In 2000, coverage was extended to all legal French citizens. Private supplemental insurance is available, often through employers. About 62 percent of French hospital bed capacity is handled by public hospitals, while nonprofit and for-profit hospitals and clinics account for the rest. Income for French doctors is only about 60 percent that of American doctors.

Most French citizens must declare the referring doctor when visiting a specialist. Co-pay on a doctor visit is 1 Euro. Prescription coverage is 100 percent if the drug is “irreplaceable,” 65 percent if “important,” 35 percent if “moderate,” and 15 percent if “weak.” Pharmacists are expected to use generics.

Canada calls its plan “Medicare” and operates under the Canada Health Act of 1984. It is publicly funded and offered provincially, but most services are provided by private entities. It is a “single payer” system wherein private doctors offer basic services. Each province negotiates – usually annually – with provincial medical associations for the fee paid to doctors for visits. Public hospitals, most of which are independent, are required to stay within their budgets.
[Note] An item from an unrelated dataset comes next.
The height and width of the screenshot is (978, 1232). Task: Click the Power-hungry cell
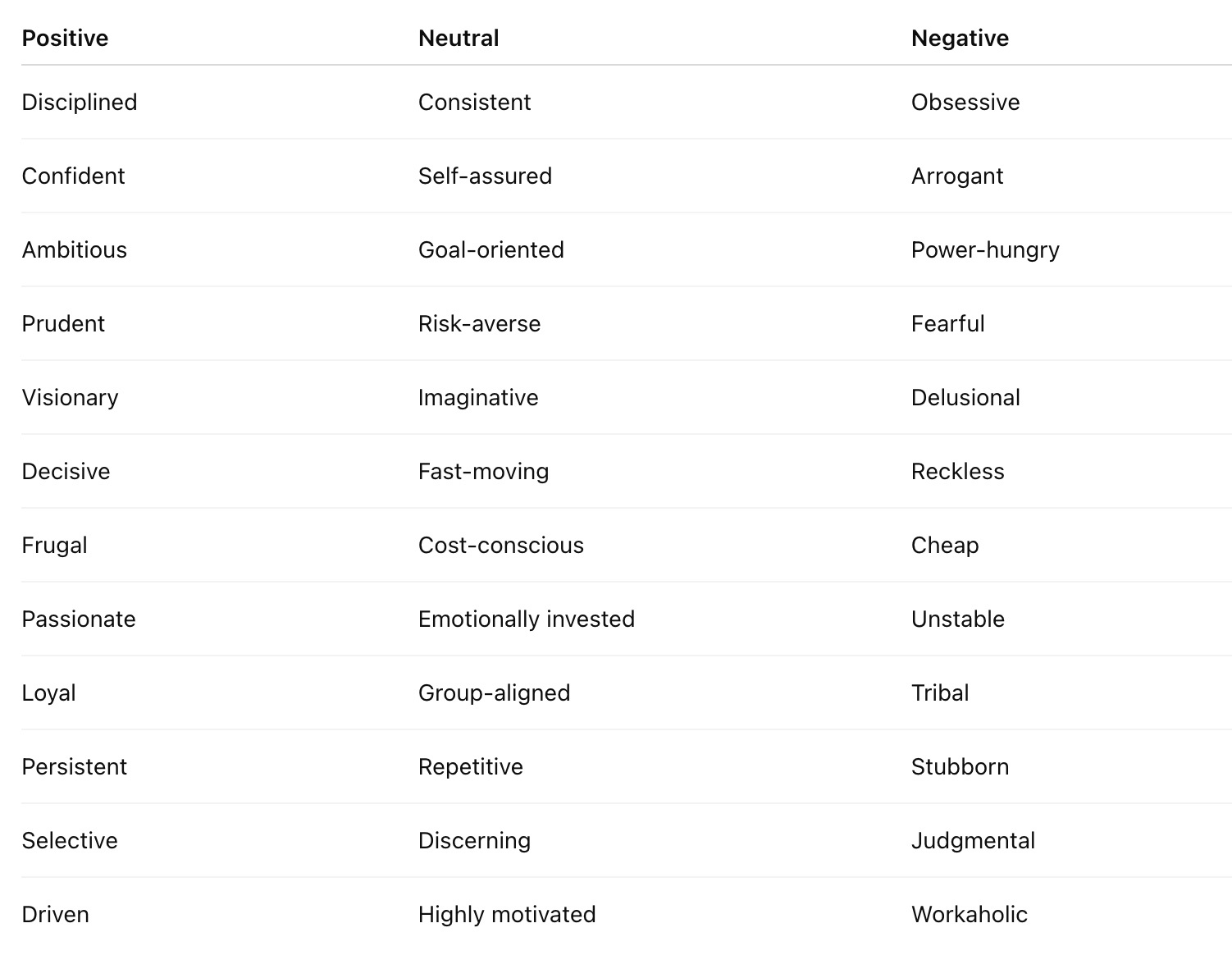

Ann Marie Shackleford, who was an assistant professor of journalism at Bacone College in Muskogee for more than 20 years, became a permanent resident of Canada on Dec. 8, 2016.

“I had to wait 90 days to obtain my Ontario Health Insurance Plan card,” Shackleford said. “This literally enables me to obtain the exact same health insurance as any Canadian. What this means is, I can go see any doctor, go to any walk-in clinic or doctor's office or hospital and pay zero fees.”

Shackleford said she is amazed by the concept of not paying anything after visiting a doctor, and wonders why Americans continue arguing over health care, when “Canada has it figured out.”

“I now have an insurance card that allows me to obtain health care for zero out-of-pocket expenses” she said. “There is no deductible. If you go to a hospital for any surgery, there is no fee. If you have a baby, there is no fee.”

Her employer plan virtually eliminates any expenses the general health care plan does not cover.

“I now have full health care benefits through my employer, the University of Waterloo, as does my spouse, so prescriptions are covered at 80 percent,” she said. “Dental, ditto.”

While awaiting permanent residency for 19 months, Shackleford was without insurance, which she characterized as “a little scary.” She sought residency after marrying a Canadian, and she believes the U.S. can take some lessons from Canada to make health care more accessible and affordable.

“You swipe your OHIP card when you go to the doctor or hospital and the bill is taken care of,” she said. “There is no, ‘Wow, wonder if I can afford to go to the doctor’ because there literally is no charge. I am blown away by what health care is now available to me just because I am now a permanent resident of Canada.”

Canadians have about 70 percent of their health care covered by Medicare. Doctor visits and hospital stays are mostly paid, but pharmacy and dental costs are frequently paid by private or employee policies or out of pocket.

Former Oklahoma Republican Sen. Tom Coburn raised some eyebrows several years ago when he said the U.S. should follow the Swiss example. Switzerland mandates that all citizens purchase health insurance. All insurance vendors must offer the mandatory coverage. Treatment and hospital stays are covered, but the insured pays part of the bill. The percentage is determined by an annual deductible selected by the insured. People are free to purchase private supplemental policies.

A common feature of socialized, or semi-socialized, medicine is that pharmaceutical companies must negotiate price with a government agency for coverage. If a company won’t climb down on the price, the agency may refuse to cover the drug. If not covered, few doctors will prescribe it.